Besides the wall, other elements contribute to the configuration of a peculiar internal spatiality separated from the surrounding urban environment and favorable for collective leisure use. These are identified as “the hill” and “the shade,” both related to the management of natural elements inside the lot. The topography of the terrain and the set of trees contribute to the configuration of a space of discovery that is more instigating to the visitor than a flat and arid lot would be in the same circumstances.

Finally, beyond the material elements responsible for establishing limits and conforming a specific ambience, the Museum of Images of the unconscious is understood as a key piece for the dynamization of non-programmed uses in the institutional lot. Its building and program (which combines health, culture, and education) already encompass a network of collective activities.
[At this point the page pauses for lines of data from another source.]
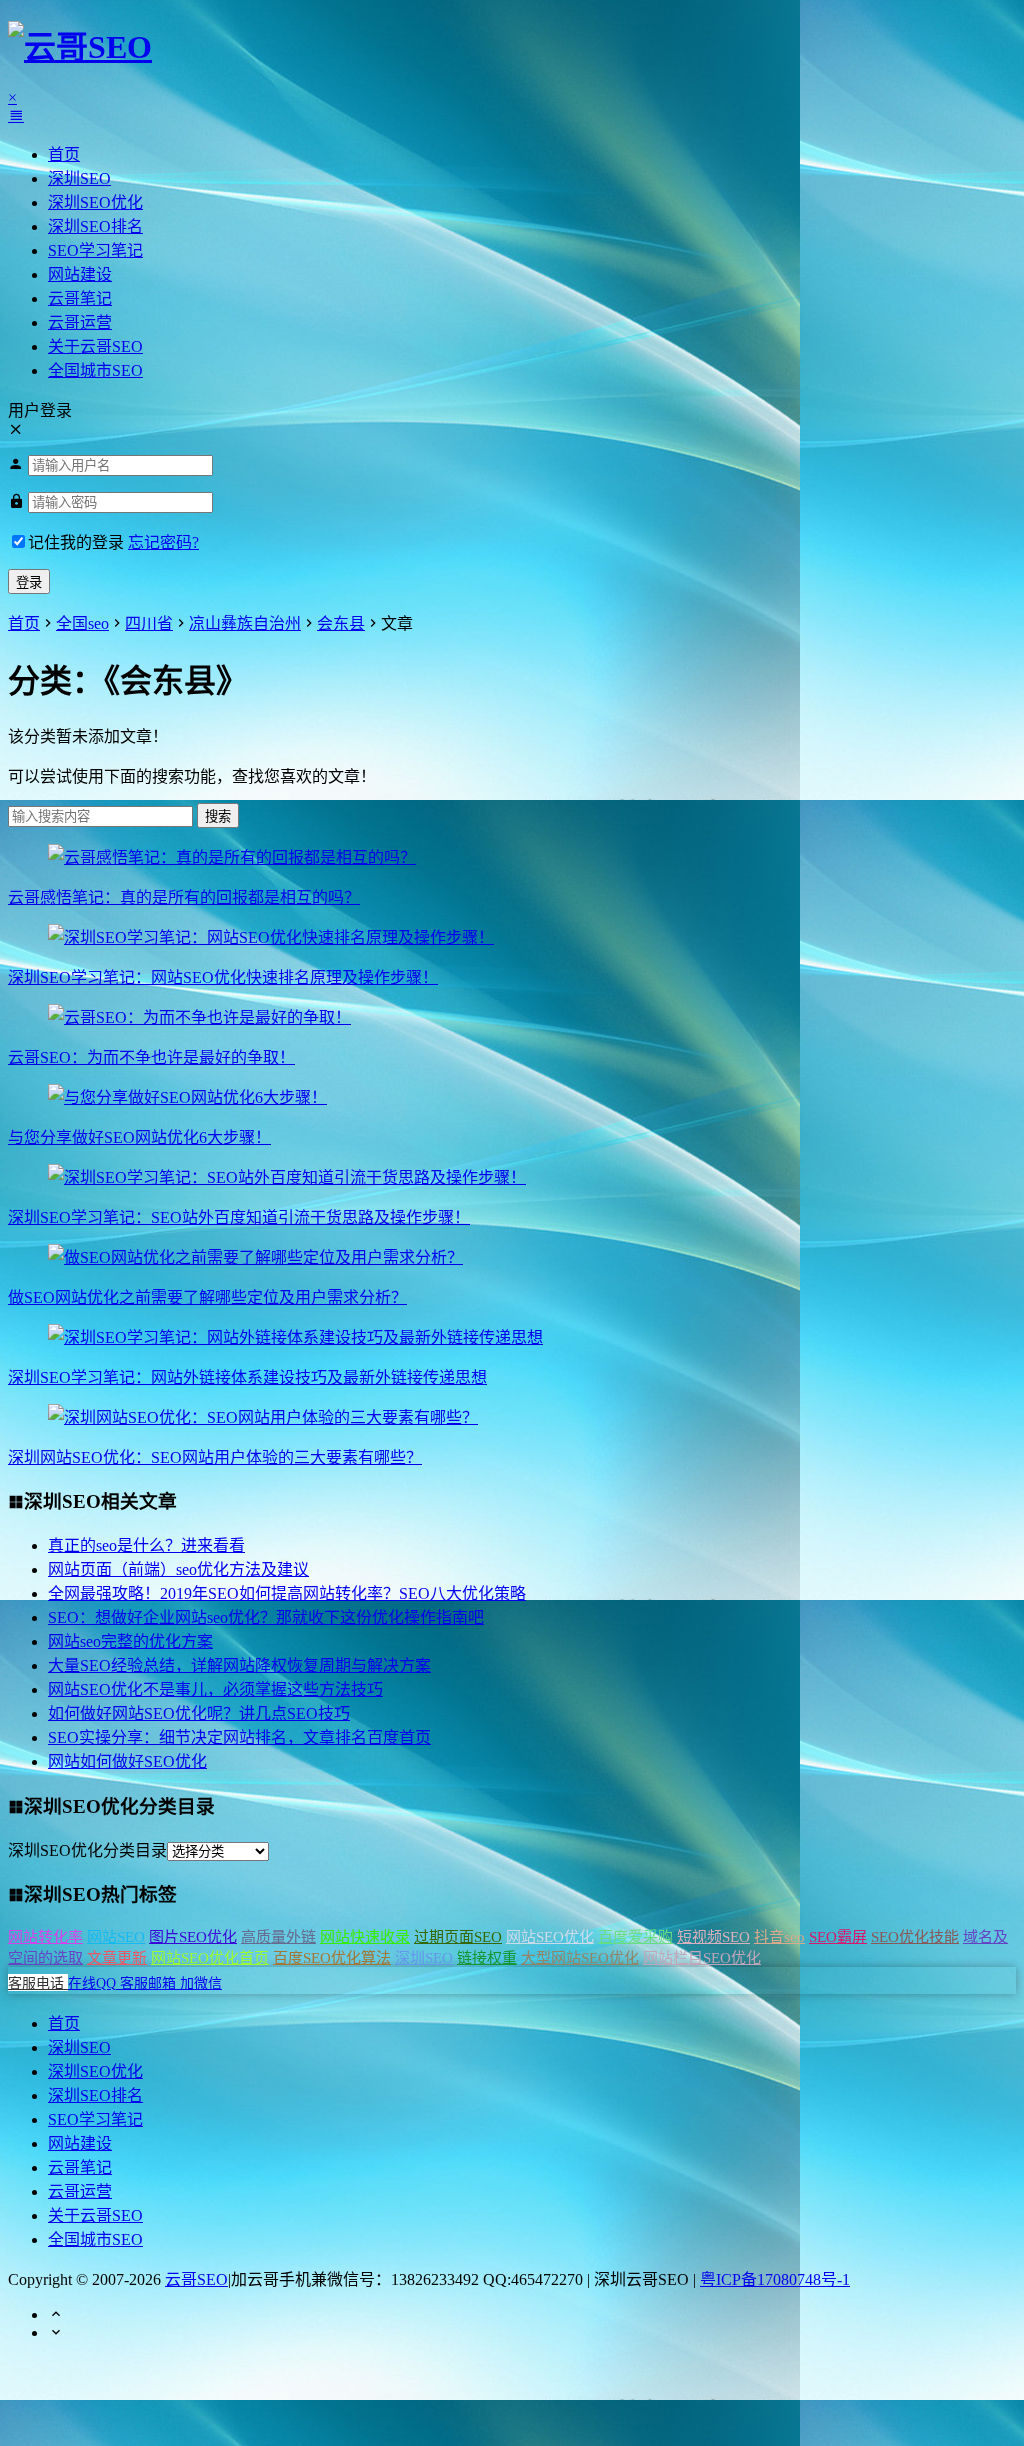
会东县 (341, 623)
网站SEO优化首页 (210, 1958)
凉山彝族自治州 (245, 623)
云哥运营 (80, 322)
This architecture could be, thus, a catalyst for a spatial and institutional transformation aiming at the preservation of qualitative spatial aspects and the incorporation of new elements capable of supporting social practices (Figure 7).

regional-planning-imns-inside

Figure 7. The IMNS lot seen from the inside. (Photograph: Juliana Sicuro).

Conclusion

Finally this paper points to the possibility of operating in the support or potentiation of certain preexisting configurations in order to produce other typologies of spaces for collective life. Different from the “square,” the “park,” or the “street” as we know them, these typologies could instead take advantage of formal configurations (or patterns) and emerging social dynamics present in contemporary contexts. The material and social reality we encounter in contemporary cities and metropolises requires a form of planning capable of reading the existing complexity-the overlapping of times and uses, the ambiguity of boundaries and working with this condition.